Stone Cross, Emly, Co. Tipperary
Co. Tipperary |
Crosses & Monuments
A sandstone cross standing in the south-west corner of a graveyard in Emly carries a quiet distinction: its two faces are not quite the same.
Look at the east side and you see something close to a standard Latin cross, with defined arm terminals. Turn to face the west side and the arms are thicker, blunter, without those differentiated ends. It is a small difference, easily missed, but it gives the stone an odd double identity, as though two carvers each left their version on opposite sides of the same object.

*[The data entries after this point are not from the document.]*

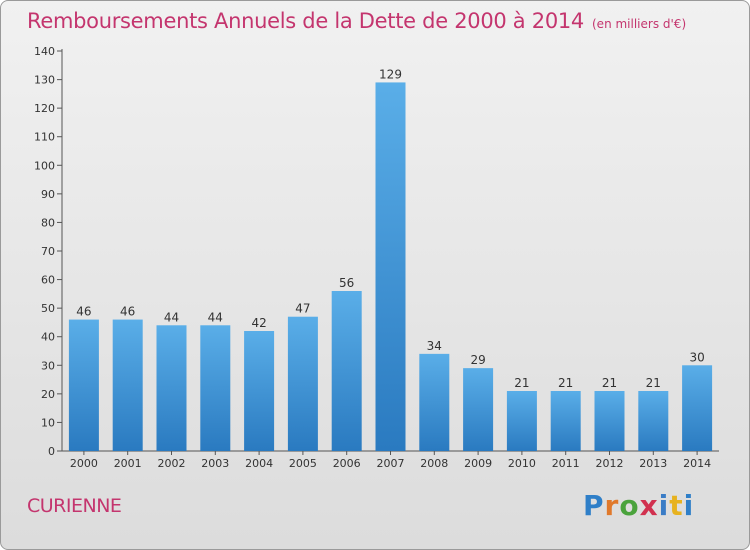 Image resolution: width=750 pixels, height=550 pixels. Describe the element at coordinates (44, 80) in the screenshot. I see `y-tick-label: 130` at that location.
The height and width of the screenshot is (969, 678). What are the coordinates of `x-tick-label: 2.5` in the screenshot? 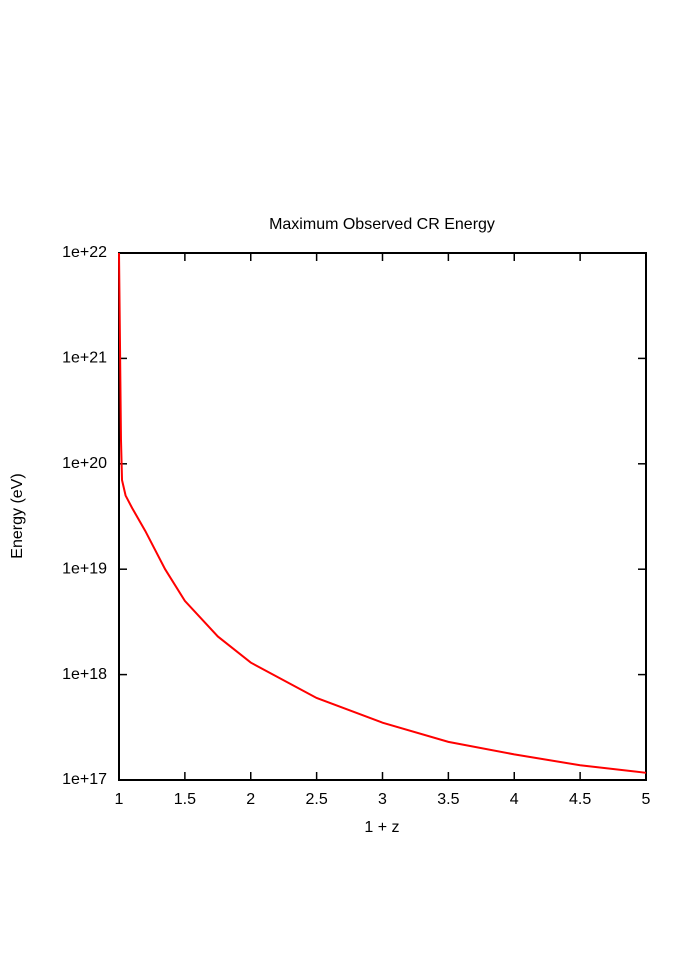 It's located at (317, 800).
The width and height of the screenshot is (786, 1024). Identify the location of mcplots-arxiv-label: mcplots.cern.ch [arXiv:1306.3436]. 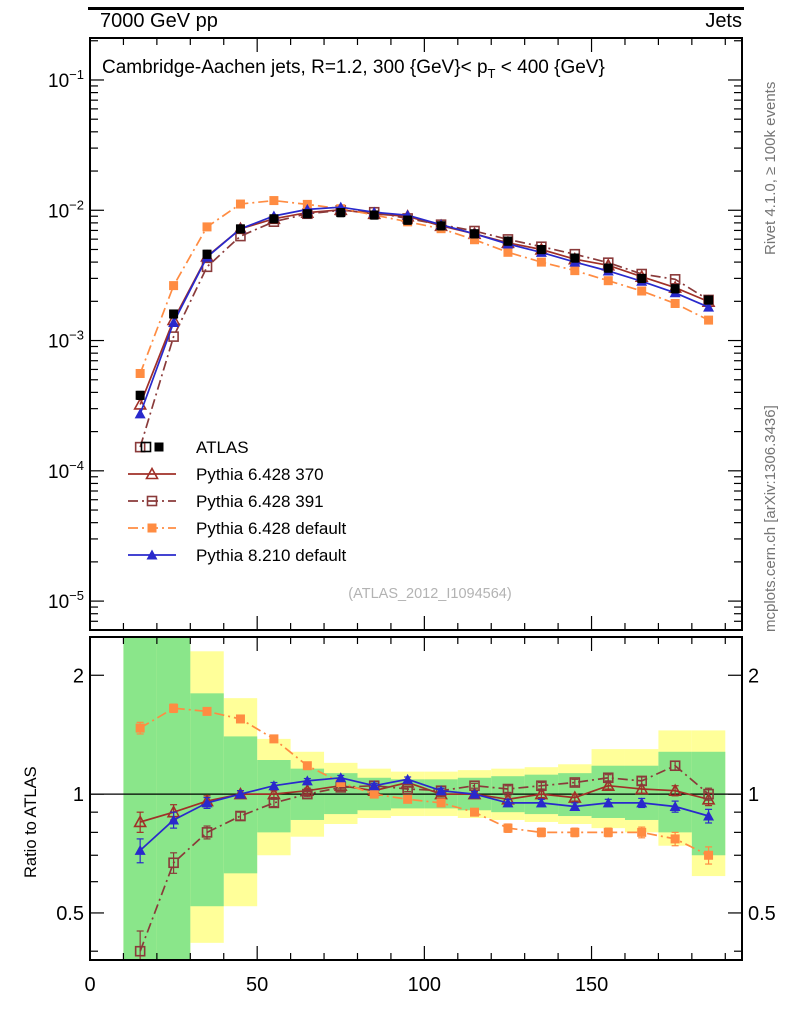
(770, 518).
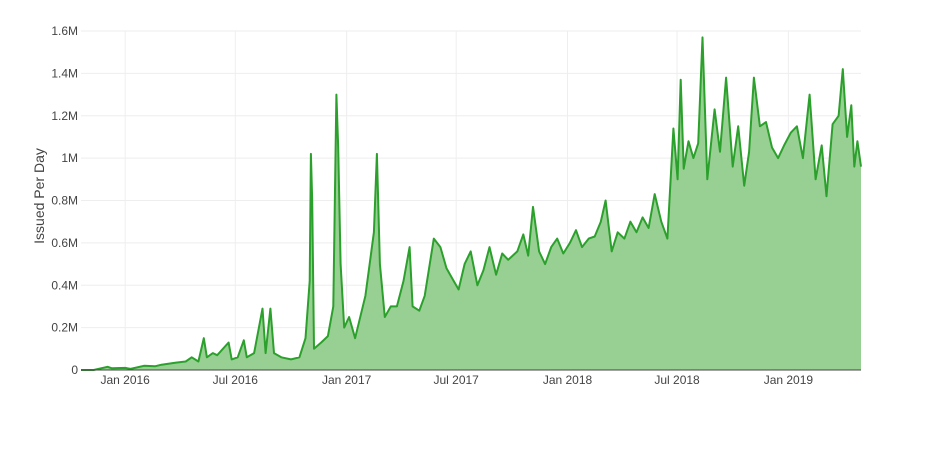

The cross is traditionally associated with St. Ailbe, the early Christian bishop credited with bringing Christianity to Munster before the arrival of St. Patrick, and whose principal seat was at Emly. The town was once one of the most significant ecclesiastical centres in Ireland, and Ailbe its founding figure. The cross is described as an imperforate ringed cross, meaning the ring connecting the arms is solid rather than pierced through, as is common on the great high crosses of the midlands and west. It is cut from sandstone, stands 1.48 metres high, and has a tapering shaft that widens toward the base. The side arms are notably short, projecting only three centimetres from the shaft, which gives the head an almost compressed appearance. The head itself is 0.57 metres wide, considerably broader in proportion to those minimal projecting arms. Peter Harbison, writing in 1992, noted these details in his survey of Irish high crosses, where the piece is catalogued alongside far more celebrated examples.